_Instructions_
[1] Reproduce the passage on network latency, beginning at the words "Ars Technica" and stopping after "It requires several.".
[2] Pick up the passage on network latency after its final sentence and keep writing it.

_Excerpt_
▼▼▼

Sometimes, however, TCP’s efforts to increase throughput can make the latency worse in undesirable ways. Because each IP packet and TCP packet has some overhead (20 bytes each, for 40 bytes of total overhead), TCP tries not to send really small packets containing just a few bytes. That’s because in such transfers, the overhead of the packet overwhelms the actual data: 40 bytes of overhead for just a byte or two of actual data. To combat this inefficiency, TCP tries to aggregate small transfers, delaying them a little to improve the ratio of data to overhead. This is called Nagle’s algorithm.

That can be good for throughput, but bad for latency. Some network protocols, such as the venerable telnet protocol and its modern successor, ssh, have extremely low data rates. They typically run at the speed of a person typing on a keyboard. Just a few bytes per second. Nagle’s algorithm is a bad fit for this kind of protocol, as it prevents each keystroke from being sent as soon as it’s typed. The result is much higher latency, and latency that’s particularly noticeable, because it’s inflicted on a highly interactive protocol: a protocol where users expect to press a key and see the result on-screen “immediately,” not half a second later. Fortunately, TCP allows Nagle’s algorithm to be disabled, to make TCP a better fit for this kind of protocol.

Putting it all to use


Ars Technica


The final layer in the stack is the application layer. This is the layer that includes protocols like the Web’s HTTP. Unsurprisingly, there’s plenty of scope for latency to cause problems here. A fine example is the SMB (also known as CIFS) protocol used for Microsoft’s file sharing since the 1990s. SMB is by nature a chatty protocol: a client opening a file on a server doesn’t require one round trip from the client to the server. It requires several.

This is fine on a LAN, where each round trip takes a millisecond or less. It’s completely less than fine when you’re trying to access your corporate file server remotely over a VPN, where each round trip takes 100 milliseconds. A few round trips to list a directory in Explorer and then double-click a file to open it and you’re adding seconds of latency.

HTTP has issues like this too. A Web client first fetches the page from a server. One round trip. The page then lists images, CSS stylesheets, JavaScript files, and maybe more. The client then has to fetch each of those from a server—one round trip for each file. HTTP can make multiple connections to a server to allow files to be downloaded in parallel, but traditionally this has been limited to two or four connections per server. Apart from that limited parallelism, the client has to fetch the files one by one, sequentially, having to wait for a round trip each time. The result is that the time it takes to load a webpage is often dominated by latency.

▲▲▲

(Click-target data)
▼▼▼

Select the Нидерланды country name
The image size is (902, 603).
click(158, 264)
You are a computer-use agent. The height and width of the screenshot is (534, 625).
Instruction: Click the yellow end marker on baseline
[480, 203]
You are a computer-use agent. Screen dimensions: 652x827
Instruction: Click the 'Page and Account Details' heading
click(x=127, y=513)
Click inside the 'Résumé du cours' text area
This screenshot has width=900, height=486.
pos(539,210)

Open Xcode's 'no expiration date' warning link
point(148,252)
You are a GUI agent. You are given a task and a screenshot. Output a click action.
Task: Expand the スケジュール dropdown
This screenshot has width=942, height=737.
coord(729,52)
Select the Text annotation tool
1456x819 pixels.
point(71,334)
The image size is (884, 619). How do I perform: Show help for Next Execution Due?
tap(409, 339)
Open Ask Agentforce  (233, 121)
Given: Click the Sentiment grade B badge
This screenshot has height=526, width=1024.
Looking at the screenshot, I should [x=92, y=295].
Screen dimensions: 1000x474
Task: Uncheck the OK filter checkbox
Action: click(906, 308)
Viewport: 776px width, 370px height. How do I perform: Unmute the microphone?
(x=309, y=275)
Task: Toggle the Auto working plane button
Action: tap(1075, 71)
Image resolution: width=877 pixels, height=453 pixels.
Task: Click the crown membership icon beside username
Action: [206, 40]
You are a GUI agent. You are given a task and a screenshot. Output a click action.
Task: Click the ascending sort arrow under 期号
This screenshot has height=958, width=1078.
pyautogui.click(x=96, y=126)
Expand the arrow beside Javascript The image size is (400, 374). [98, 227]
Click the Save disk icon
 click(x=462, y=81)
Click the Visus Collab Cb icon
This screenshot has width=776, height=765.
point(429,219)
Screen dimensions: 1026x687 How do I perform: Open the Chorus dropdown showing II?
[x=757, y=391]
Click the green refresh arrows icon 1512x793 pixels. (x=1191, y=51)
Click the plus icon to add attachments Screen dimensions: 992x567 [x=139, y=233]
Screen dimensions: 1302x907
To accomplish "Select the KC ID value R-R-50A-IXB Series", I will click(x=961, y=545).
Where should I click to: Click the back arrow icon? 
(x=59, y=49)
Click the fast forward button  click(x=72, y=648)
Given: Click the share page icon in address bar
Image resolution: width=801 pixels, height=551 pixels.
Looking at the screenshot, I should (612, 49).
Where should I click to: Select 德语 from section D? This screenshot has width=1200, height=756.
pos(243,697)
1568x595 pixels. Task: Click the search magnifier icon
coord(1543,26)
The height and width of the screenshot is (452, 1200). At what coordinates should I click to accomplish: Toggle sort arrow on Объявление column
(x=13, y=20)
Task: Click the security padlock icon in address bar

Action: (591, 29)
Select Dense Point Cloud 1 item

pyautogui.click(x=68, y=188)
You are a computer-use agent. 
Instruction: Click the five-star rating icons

▲▲▲

_Results in order_
[1]
Ars Technica


The final layer in the stack is the application layer. This is the layer that includes protocols like the Web’s HTTP. Unsurprisingly, there’s plenty of scope for latency to cause problems here. A fine example is the SMB (also known as CIFS) protocol used for Microsoft’s file sharing since the 1990s. SMB is by nature a chatty protocol: a client opening a file on a server doesn’t require one round trip from the client to the server. It requires several.

[2]
There are also lots of other small sources of latency sneaking in here and there. For example, at the internet layer, there’s the fact that routers aren’t quite instantaneous. Buffering considerations aside, it takes a finite amount of time for a router to read an IP packet and figure out where it’s meant to go. The process is very quick, but it’s not instant. At the link layer, Ethernet has to leave a tiny gap between transmissions, so sending a message can be delayed momentarily for that. Undersea optical cables have to include periodic repeaters to boost the signal. These add small delays. At the application layer, applications themselves add delays: a Web server, for example, might have to spend 10 milliseconds retrieving a requested file from disk before it can respond.

As long as things are working normally, most of these additional sources of latency (except the application) add only an imperceptible delay. Occasionally that’s not the case. Modern routers typically implement some kind of “fast path” for “normal” traffic that reduces the work the router has to do and improves performance. Traffic that can’t use that fast path because it needs some more complex handling (such as breaking up a large packet into a series of smaller ones) can get bogged down.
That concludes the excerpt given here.